By contrast, her six armed attackers were merely sentenced to prison.
Predictably, this has provoked a wide range of outrage. But none is more profound than that expressed by Vancouver's Jiti Khanna, who protested the treatment of the young woman in a letter to The National Post:
"The whipping and jailing of a 19-year-old women for being "in the car of an unrelated male at the time of the [gang] rape" shows, once again, the inherent discrimination and violence against women contained within Shariah law. Saudi Arabia practises a specially puritan form of Islam that it has exported worldwide through its funding of mosques and training of mosque leaders. Furthermore, every year Shariah attitudes are reinforced in millions of Muslims when they go on the prescribed Hajj pilgrimages to Mecca and Medina in Saudi Arabia. To prevent such practices from finding resonance in Western Muslims, we must express our abhorrence and ask Saudi Arabia to re-form its Islamic practices.Amen.

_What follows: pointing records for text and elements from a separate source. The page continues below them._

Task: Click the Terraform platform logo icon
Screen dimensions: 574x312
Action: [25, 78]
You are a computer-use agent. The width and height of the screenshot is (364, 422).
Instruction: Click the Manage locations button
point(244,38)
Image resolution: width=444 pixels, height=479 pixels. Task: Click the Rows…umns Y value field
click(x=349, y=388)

We should also ask Western Muslims to loudly denounce such examples of Shariahbased discrimination and violence against women."
While many in the Western world look upon Islam with a great deal of (arguably well-justified) concern -- or sometimes outright hostility -- it's important to remember that a Westernized, moderate brand of Islam could prove to be a light upon the Muslim world.

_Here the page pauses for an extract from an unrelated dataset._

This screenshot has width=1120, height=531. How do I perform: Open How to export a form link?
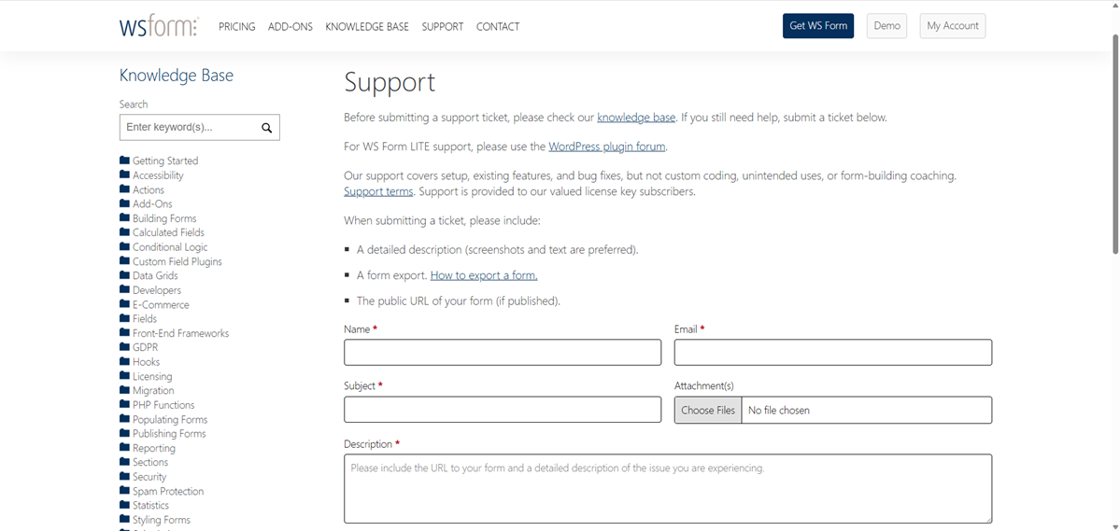tap(483, 275)
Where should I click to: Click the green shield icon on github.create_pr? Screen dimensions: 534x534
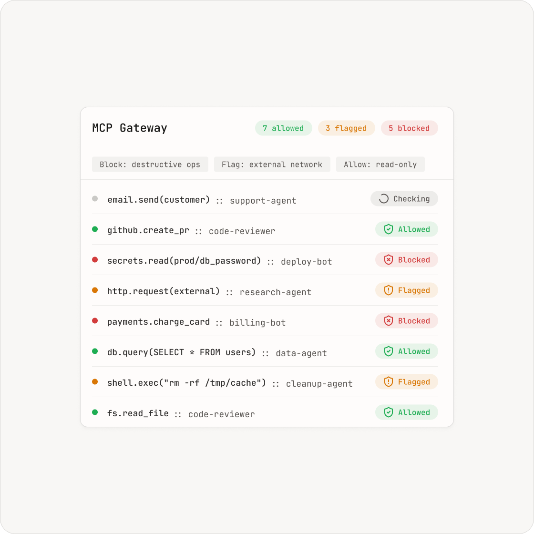(x=388, y=229)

People like Jiti Khanna serve as a reminder of this.
Nor is she alone. For a distinctly Western brand of Islam to emerge, people like Irshad Manji will have to continue to challenge Islam, and movements such as the Dawoodi Bohras will have to step up its efforts to engrain progressive values within Islam.

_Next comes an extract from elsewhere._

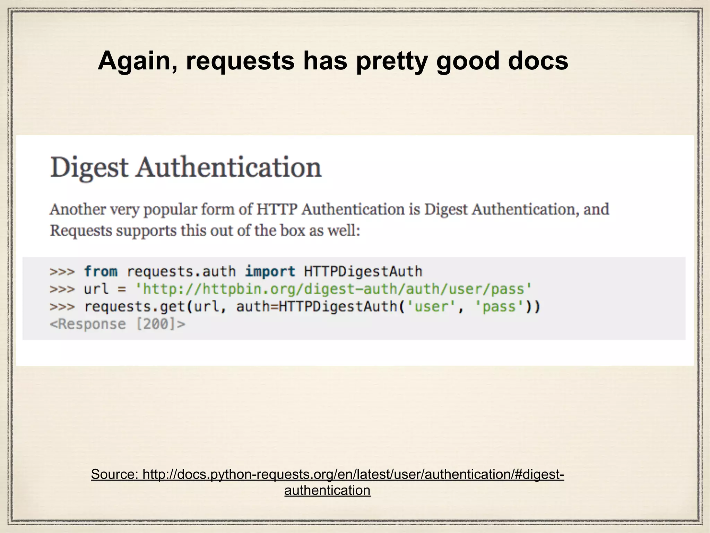This screenshot has height=533, width=710.
Task: Click the httpbin.org digest-auth URL string
Action: pos(333,289)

Of course, a westernized, progressive Islam will only emerge through open and honest debate. As such, Muslim conservative movements will need to have an opportunity to have their say, as well.
As for the rest of us, we'll need to provide this modernized brand of Islam room to grow. As such, it will fall to ordinary non-Muslims to protect Muslims from unreasonable discrimination. People like Jiti Khanna need to be given room to advance their cause, and people like Robert Spencer cannot be allowed to cynically denounce Islam into a rhetorical vacuum.
In the meantime, peace be upon you, Jiti Khanna. You're a credit to your faith.